Training both the Chihuahua and Teacup Chihuahua requires patience and perseverance. The key is to use reward-based training and positive reinforcement, such as verbal praise and treats.
It's important to avoid getting angry or annoyed with your Teacup Chihuahua, as this can hinder their willingness to learn.
Teacup Chihuahuas can be cautious around strangers and other animals because of their small size. They can become protective and resort to barking when feeling threatened.
However, they can still get along with other pets if introduced properly. It's important to expose Teacup Chihuahuas to various experiences and interactions in a safe and controlled manner. This will help them become well-rounded and well-behaved dogs.
The Teacup Chihuahua has low grooming needs. If they have long hair, they will need to be groomed more often, but still only 2 to 3 times a week. Neglecting to brush their long hair can lead to matting and dirt buildup.

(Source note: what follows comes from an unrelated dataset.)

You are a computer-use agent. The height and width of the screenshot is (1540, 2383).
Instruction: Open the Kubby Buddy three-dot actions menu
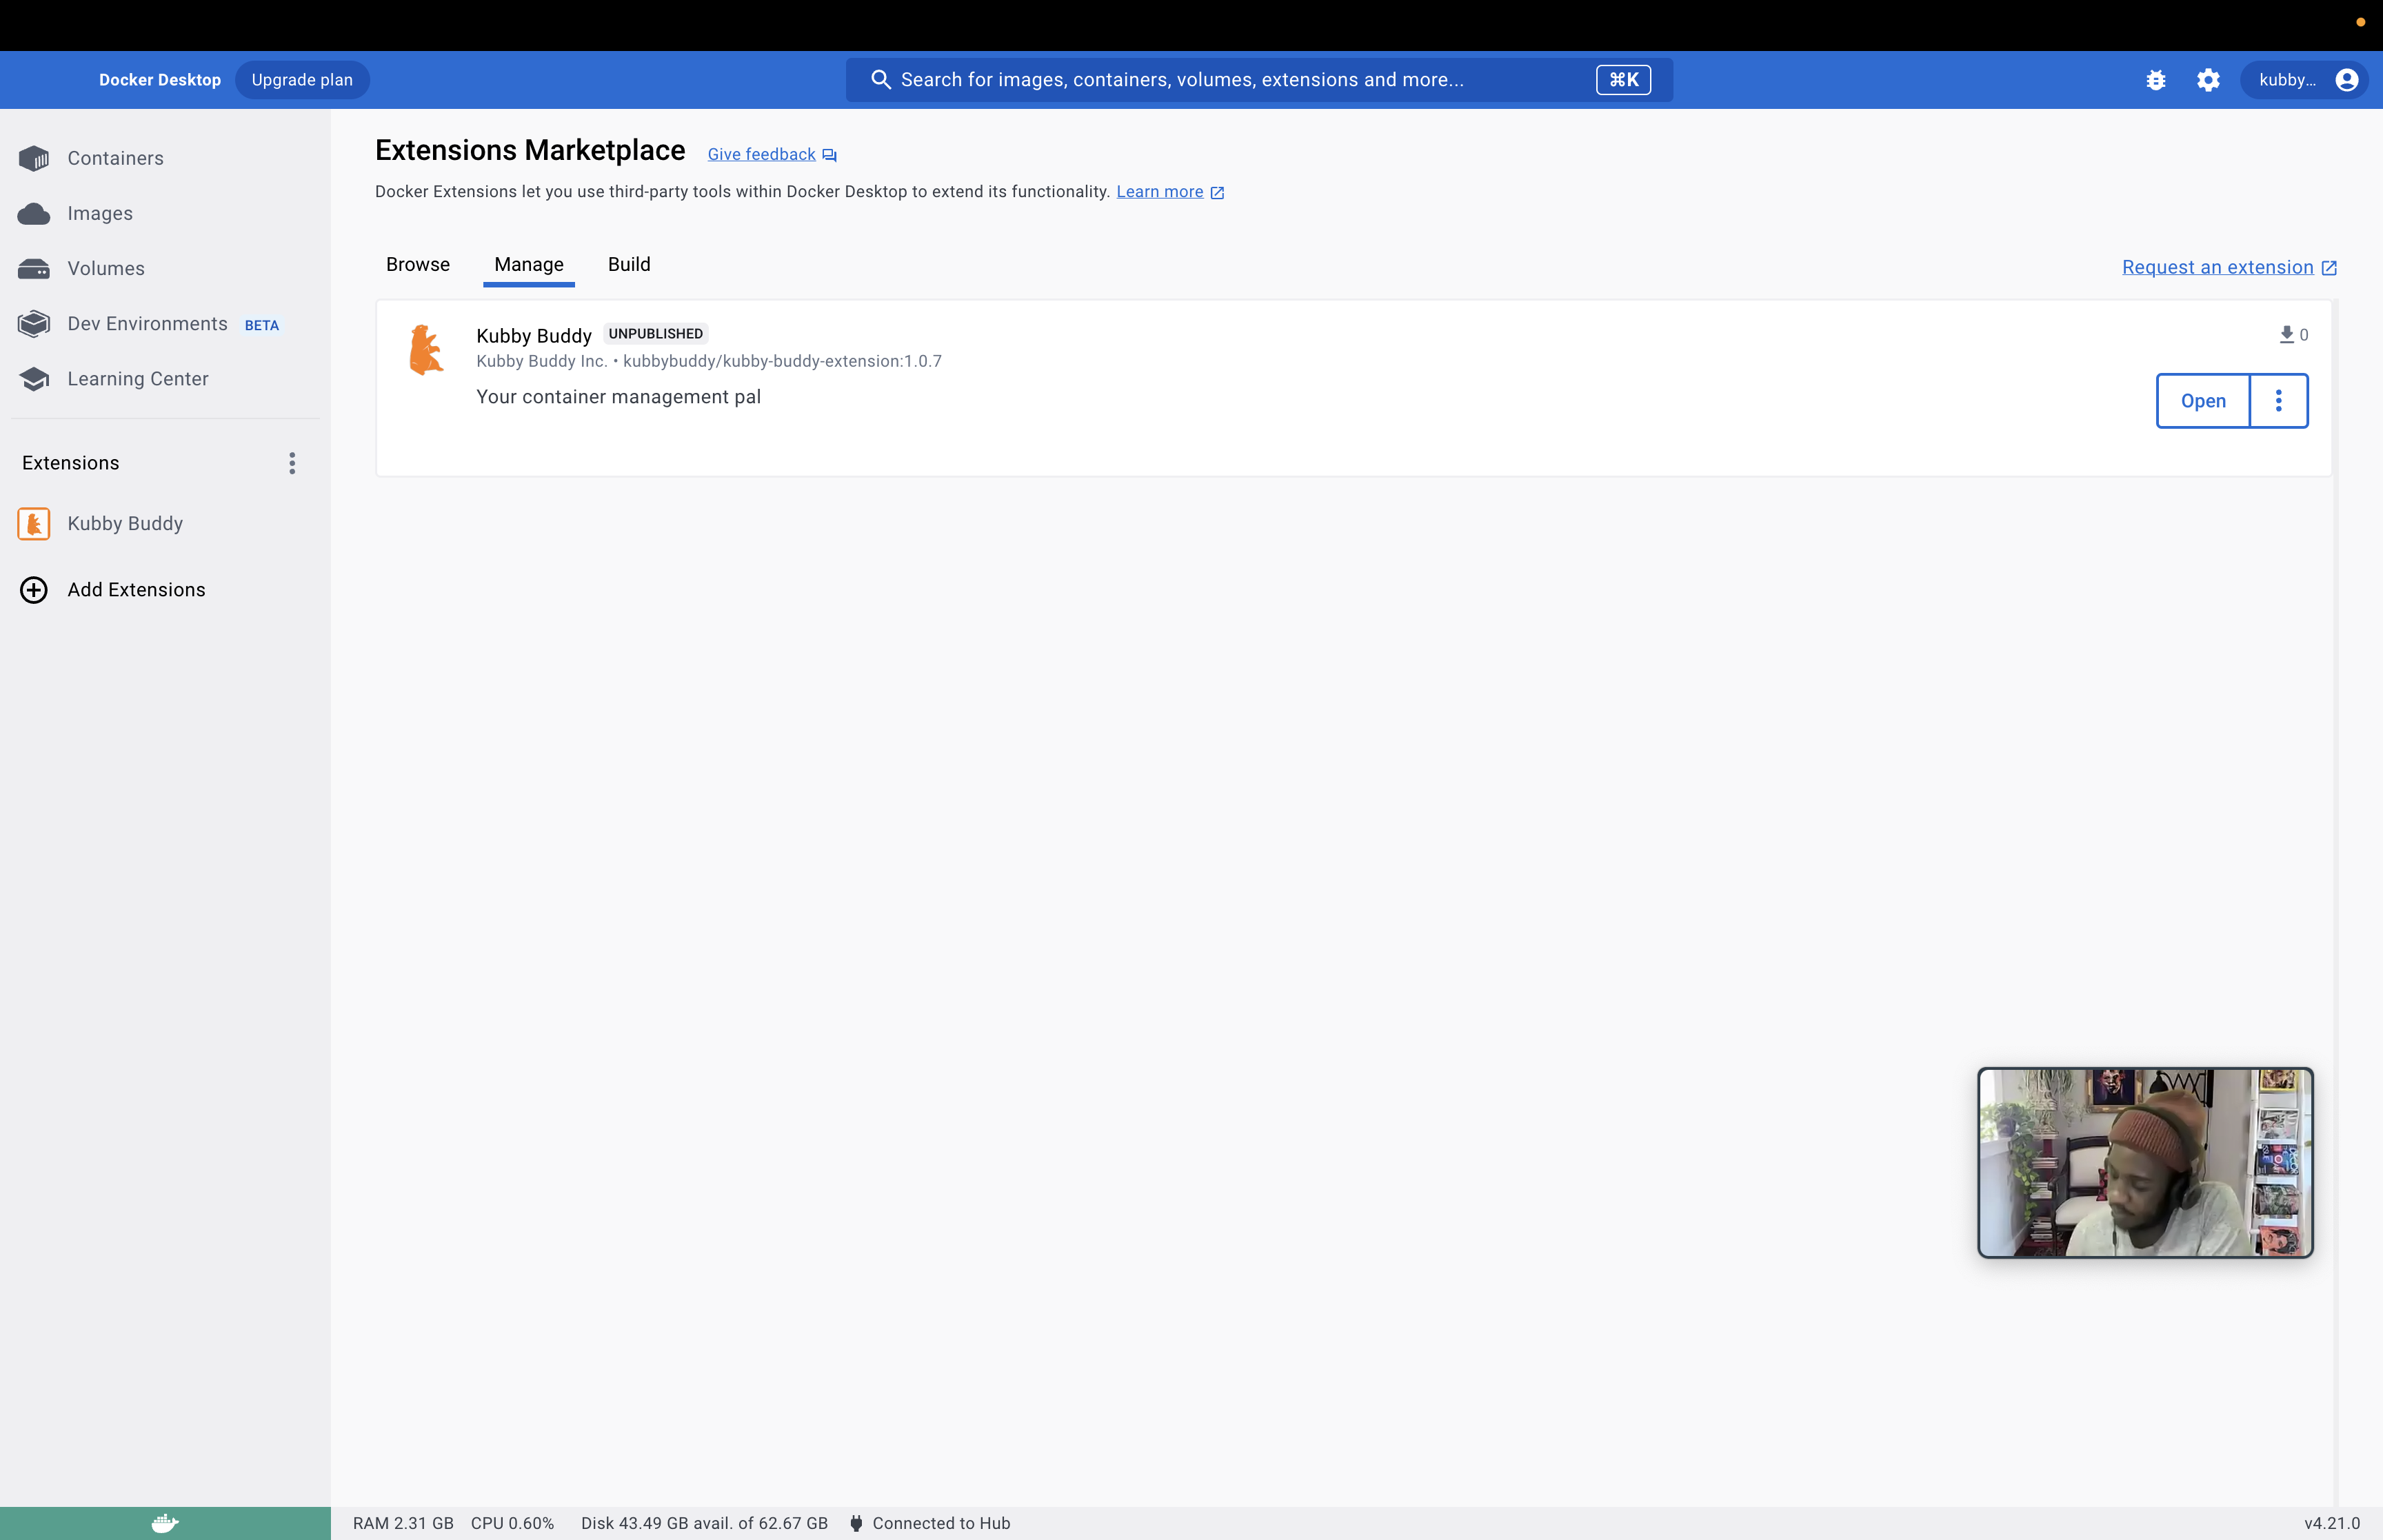coord(2279,400)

Bathing your Teacup Chihuahua every 1 to 2 months is sufficient. Just be sure to use a dog shampoo to prevent skin irritation. It's also important to trim their nails regularly and brush their teeth to prevent dental problems.
Teacup Chihuahuas, the FAQS
How much is a Teacup Chihuahua?
The price of a Teacup Chihuahua can vary greatly, ranging from $500 to $5000, depending on factors such as the breeder and location. It is of utmost importance to highlight that acquiring a puppy from a reputable breeder ensures the acquisition of a healthy dog, accompanied by all the necessary documentation.
How long do Teacup Chihuahuas live?
Teacup Chihuahuas usually live 7 to 12 years. Proper diet and exercise, regular vet check-ups, and addressing health issues promptly will help increase their lifespan.
Are Teacup Chihuahuas hypoallergenic?
No, Teacup Chihuahuas are not hypoallergenic. They have a double coat and shed their fur, which can trigger allergies in those who are sensitive to pet dander.
How big do Teacup Chihuahuas get?
Teacup Chihuahuas are a miniature version of the standard Chihuahua and usually weigh no more than 4 pounds, although they can reach up to 6 or 7 pounds. The average height is 8 inches.
Are Teacup Chihuahuas healthy?
Teacup Chihuahuas are generally healthy, but they can be prone to certain health issues due to their diminutive size including Corneal Dystrophy, Hypoglycaemia, Heart Disease and Patellar Luxation.
Do Teacup Chihuahuas shed?
Yes, Teacup Chihuahuas shed. Their double coat means they shed twice a year and need to be brushed regularly to prevent matting and dirt buildup.